Task objective:
Count all lines holding "button" in the data below and say the number, nothing more.

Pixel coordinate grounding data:
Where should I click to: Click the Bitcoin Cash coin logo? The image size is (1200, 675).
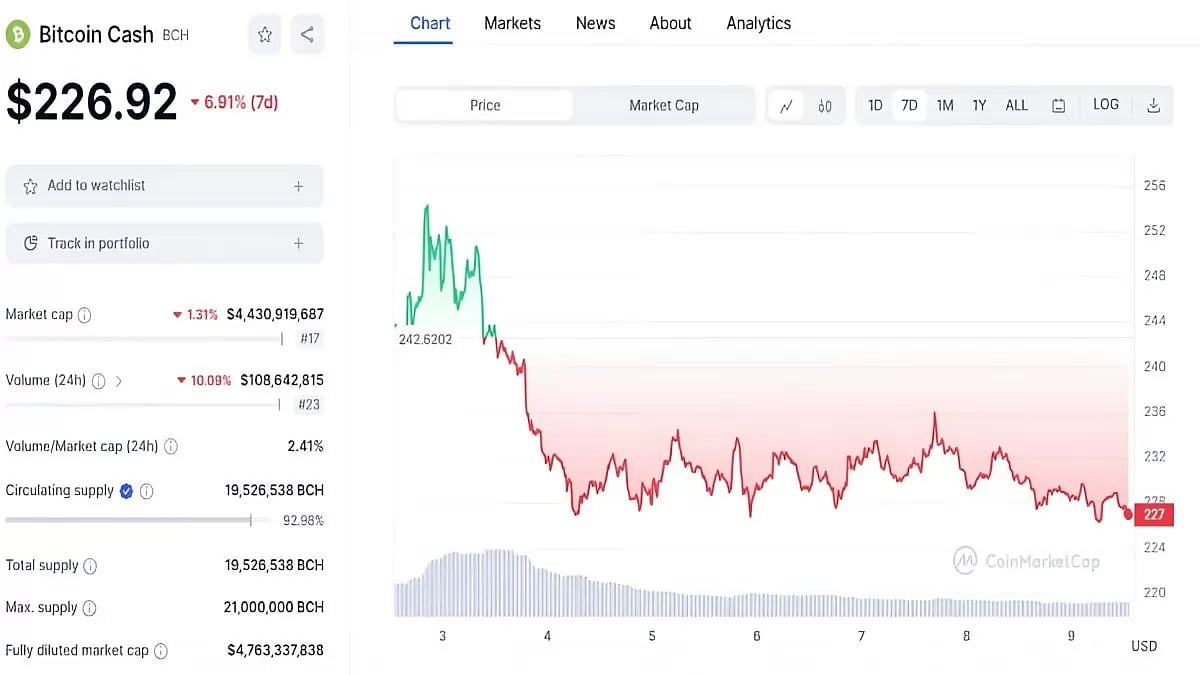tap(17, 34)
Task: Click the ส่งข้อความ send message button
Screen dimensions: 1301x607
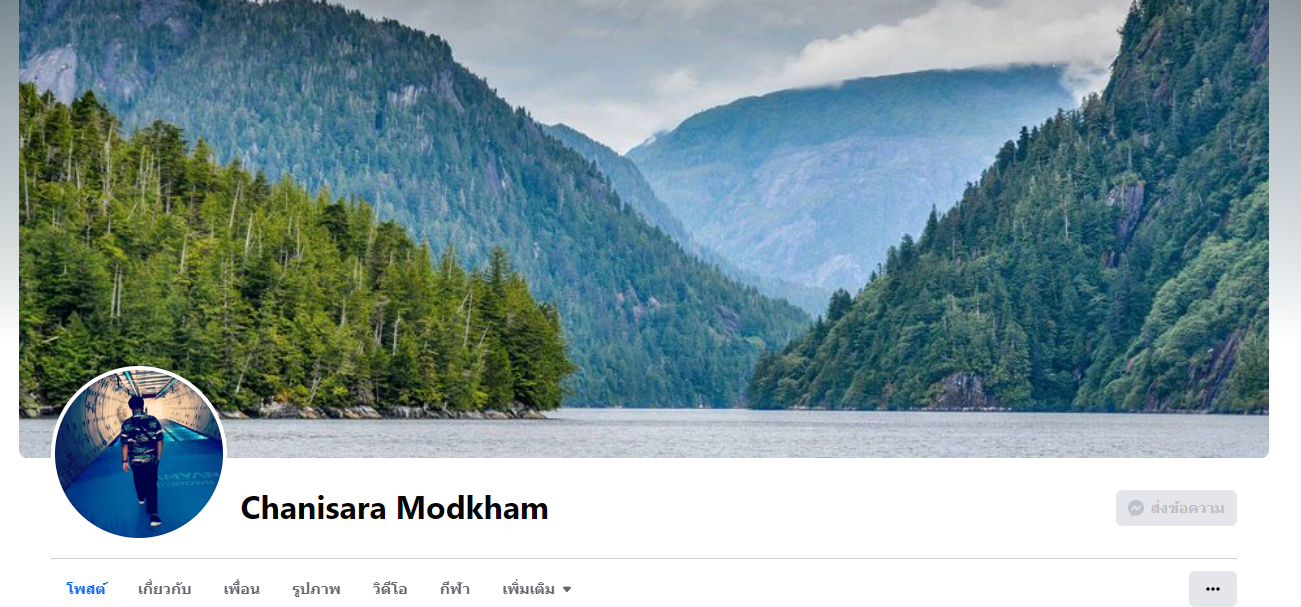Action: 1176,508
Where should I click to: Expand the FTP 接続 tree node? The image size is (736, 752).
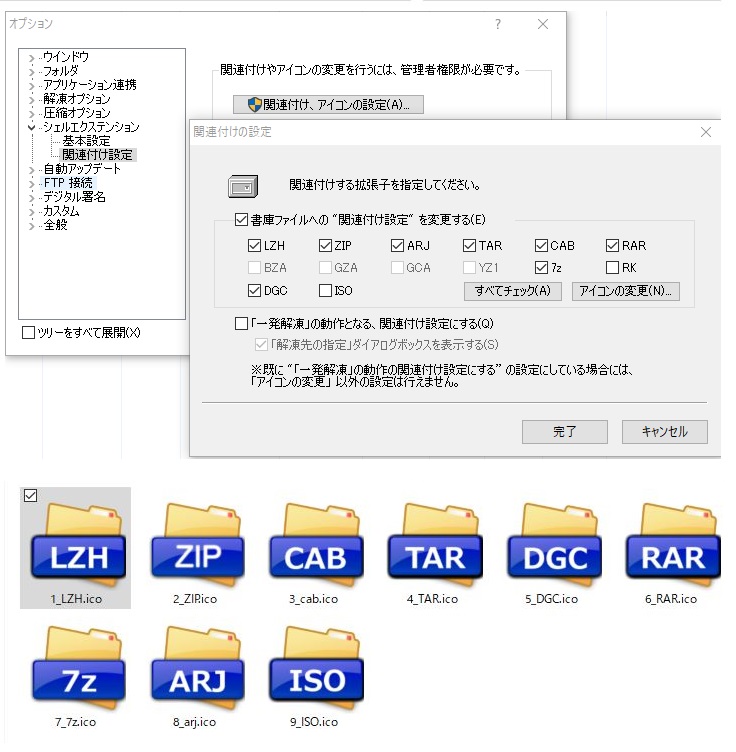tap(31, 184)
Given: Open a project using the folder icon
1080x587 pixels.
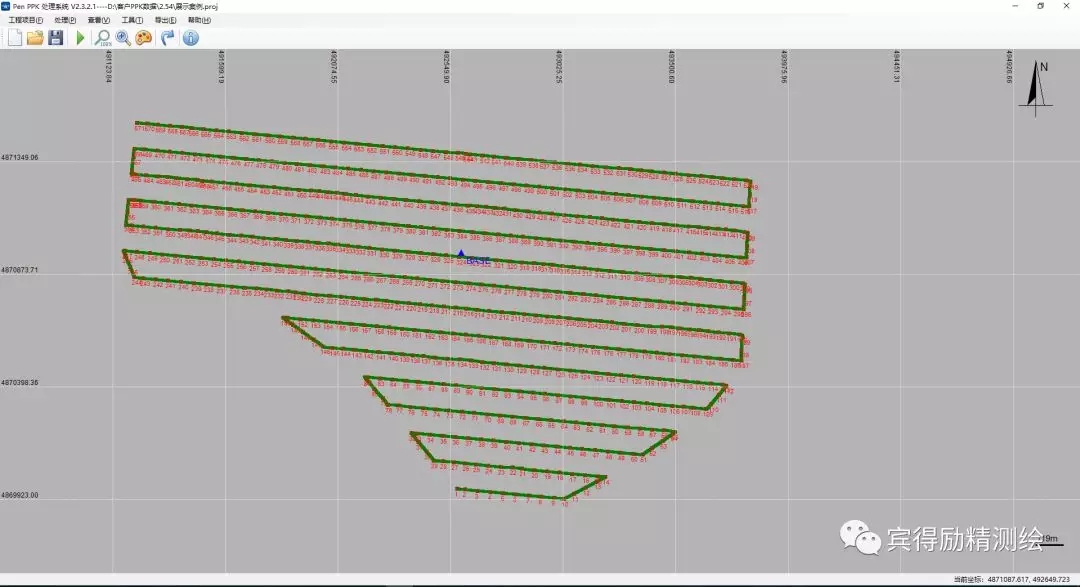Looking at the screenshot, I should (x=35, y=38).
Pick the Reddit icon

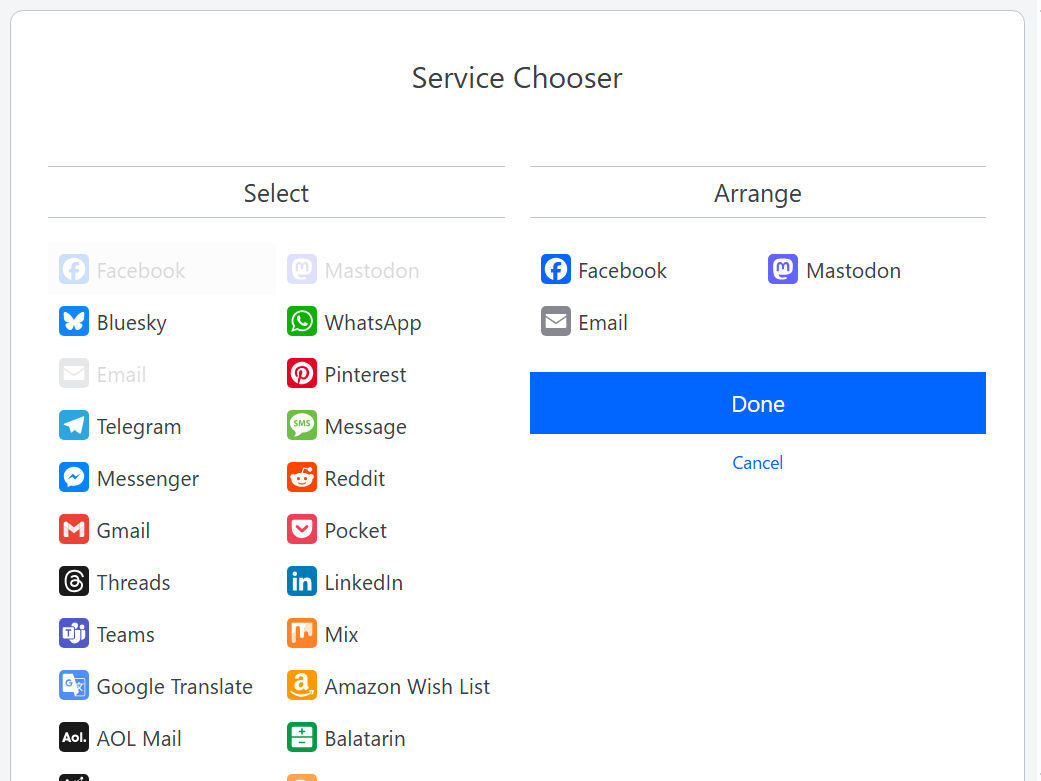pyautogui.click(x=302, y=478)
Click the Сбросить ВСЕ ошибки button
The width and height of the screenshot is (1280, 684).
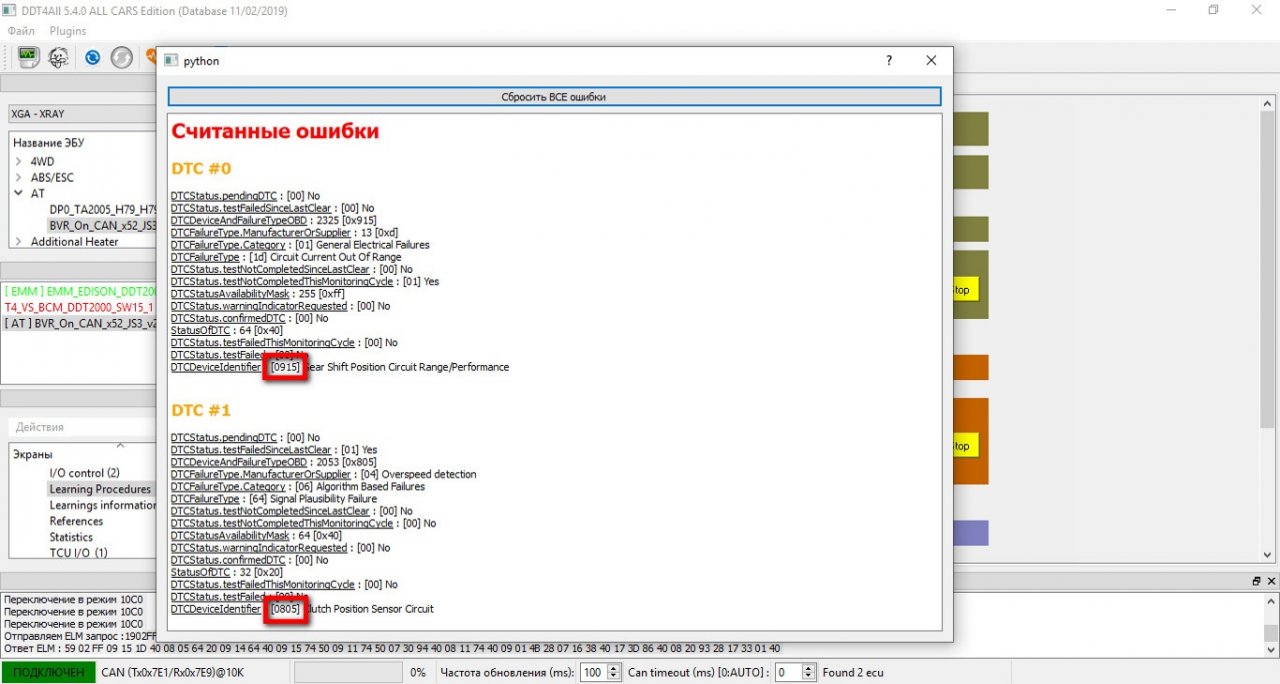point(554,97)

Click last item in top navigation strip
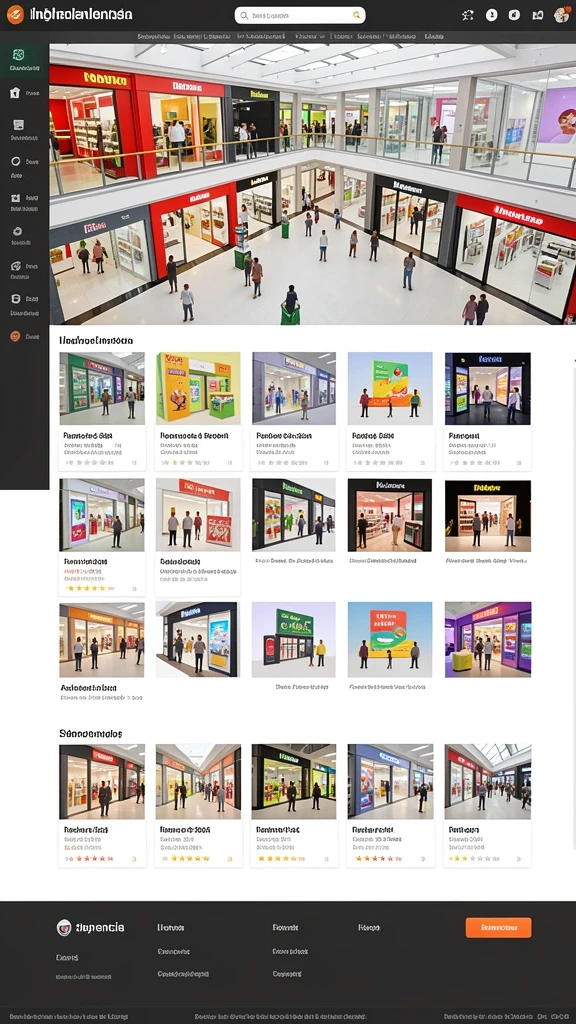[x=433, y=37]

Expected answer:
2